In the case of a voltage reference it would make sense if you had some algorithms or an AI setup to automate "optimization" of a reference. You would need to insert knowledge from eevblog metrology into that AI system. And i guess one would need to make a unit with multiple references, because somehow the AI would need to decide which one or which configuration works better. As far as i understand optimization of voltage references is something extremely rare, due to the long observation periods. A plausible improvement may turn out to be an error only after some years.

Regards, Dieter

Kleinstein:
The problem with the temperature regulation is not with the control loop, but in measuring the difference from the actual temperature to the set point.
The problem only shifts from the divider to the ADC and with modern SD ADCs the divider to divider down the reference from some 7 V  to some 2.5-4 V for the ADC. The demand for the ADC would be quite high. The digitial control would not save much, as the actual control is not the weak point. The standard circuit even gets away with the aquare law heater response and thus power dependent loop gain.
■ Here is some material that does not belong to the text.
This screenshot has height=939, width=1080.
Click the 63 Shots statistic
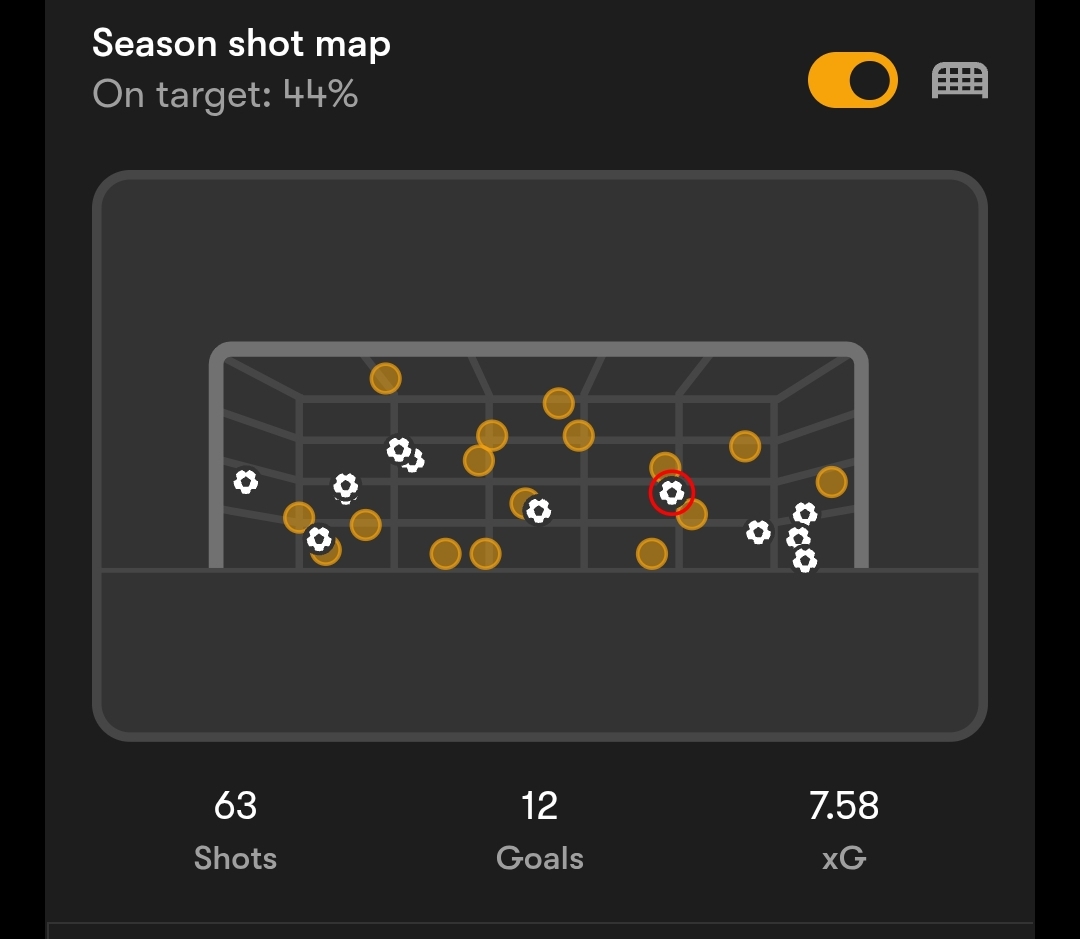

As the LTZ1000 ref. is often used in combination with some high resolution DMM / ADC , it may be still feasible to occasionally read the voltage of the set point divider. If drift is detected there one could still do a numerical correction of the results.  The analog solution is well good enough for the shorter ( < weaks) time frame - the weak point is long term drift of the resistors, that may be limiting. At least the long term drift is not known upfront and hard to test.